安雄・和子夫婦は結婚して、十二社・中村屋寄宿舎の敷地で暮らしていた。
腹違いの妹、千鶴子も同居。
二女の千香子は東京市電気局に勤める四方謙治と婚約する。
長男の安雄は犬に熱中して
日本シェパード犬協会に参加し、育軍用犬の飼育をはじめる。
その後、愛蔵・良夫妻は、平河町から西五反田・袖ケ崎に移転。
空いた平河町の家へは安雄夫妻がはいる。

木下尚江つながりで、無政府主義者である
石川三四郎の主義・主張や、
各地での講演内容が紹介されている。
彼は8年間ヨーロッパへ行っていて
ルクリュ、カーペンターなどの思想に影響を受けて、
大正9年10月に帰国する。

この石川三四郎という人、無政府主義者だが
なかなかいいことを言っている。
地上のすべての動物、植物は自治生活を行っている。
蟻は働いて一生懸命蓄え、仲間の間で
相互扶助的に美しい生活をしている。蜂も然り。
これら昆虫社会の生活こそ、人間生活の模範だ云々。
農民自治運動もこれに倣って行われるべきだと言う。

無政府主義は、ただ世間を乱すものとばかり思っていたが、
それだけではない。

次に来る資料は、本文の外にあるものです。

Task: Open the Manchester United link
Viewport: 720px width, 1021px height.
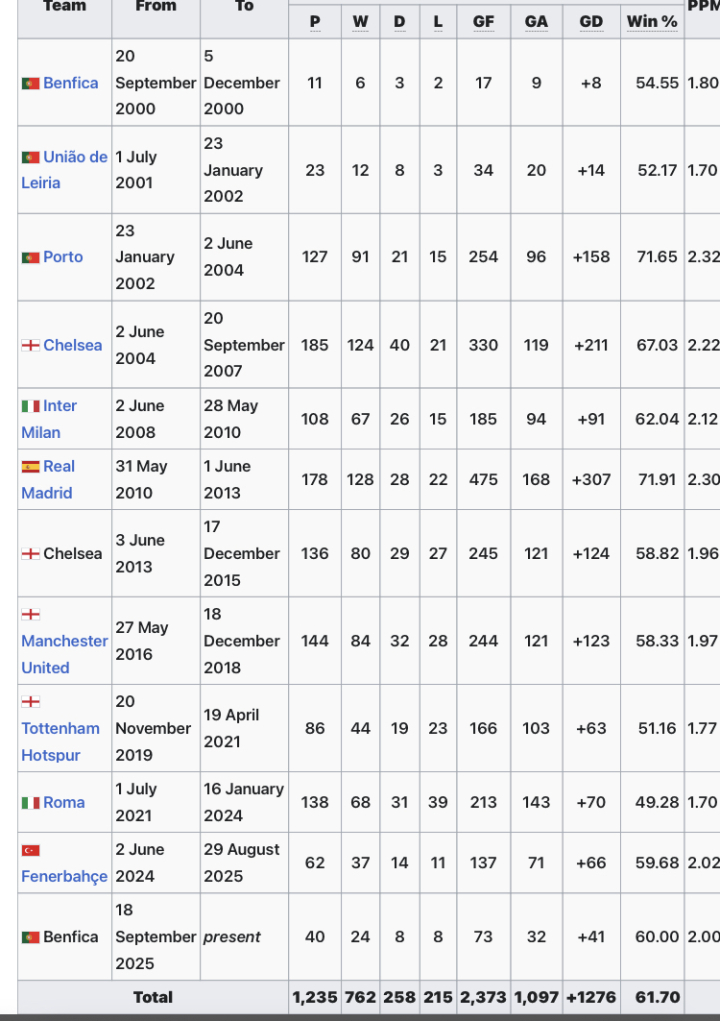Action: coord(64,654)
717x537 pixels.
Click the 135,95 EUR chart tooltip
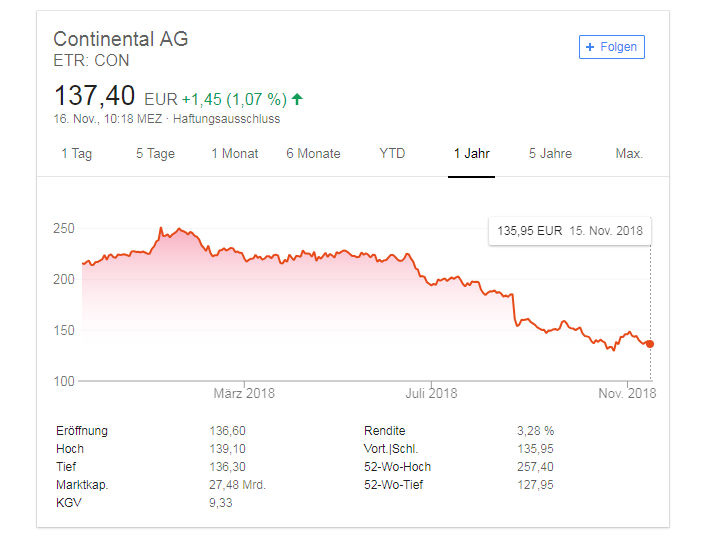tap(570, 231)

共同体の一人ひとりが自ら節度をもち、
相互に助け合いながら自治社会をつくって
生きていこうという理想が伺える。
これに関連して、昭和初期の長野県などの
農民自治運動が紹介されている。

昭和6年の満州事変後、中国本土で戦争が拡大中というのに
中村屋のある新宿界隈は、賑わっていた。
映画館やダンスホールができ、カフェや遊郭が増えた。
中村屋では、かりんとう、栗羊羹、
カステラ、支那饅頭などが売れていた。

昭和12年、青少年店員を育成する研成学院を設立する。
その開校式で、早大総長がヒトラーを讃える演説をする。
頭山満が万歳三唱をする。
その後、中村屋会館も落成する。

昭和12年に、木下尚江が死去。
昭和15年には、愛蔵、黒光夫妻は千駄ヶ谷の新居へ引っ越す。
安雄が肺炎になって入院する。
良の体調も悪化して一時は生死をさまようも持ちこたえる。
良は娘・俊子の葬式を執り行った僧侶・渡辺海旭との縁で
増上寺の日曜講演に通っていて
彼の死後は、仲間で「壺風会」という故人を偲ぶ会を開催していた。

太平洋戦争間近になって、中村屋では餡パンや羊羹などの販売を中止。
食料雑貨店のような品揃えになる。工員も徴兵されて激減する。
遂に太平洋戦争が勃発する。

時代は前後するが、日中戦争(支那事変)が始まると、
インド独立へ向けてラス・ビハリ・ボースが運動を始める。
ドイツに亡命していたもうひとりのボース、
チャンドラ・ボースも運動に加わる。
ラス・ビハリ・ボースは日本各地で講演を行い、
長野の飯田でもやっている。
この二人のボースが、インド独立に貢献する。

グアム、硫黄島などが玉砕して本土への空襲が激しくなるにつれ、
相馬家は、五日市市に疎開。新宿中村屋は空襲で消失してしまう。
8月6日、広島に新型爆弾が落ちて、終戦を迎える。
満州事変からの暗い時代の中で、
それぞれの人が、それぞれの立場で一生懸命生きていた。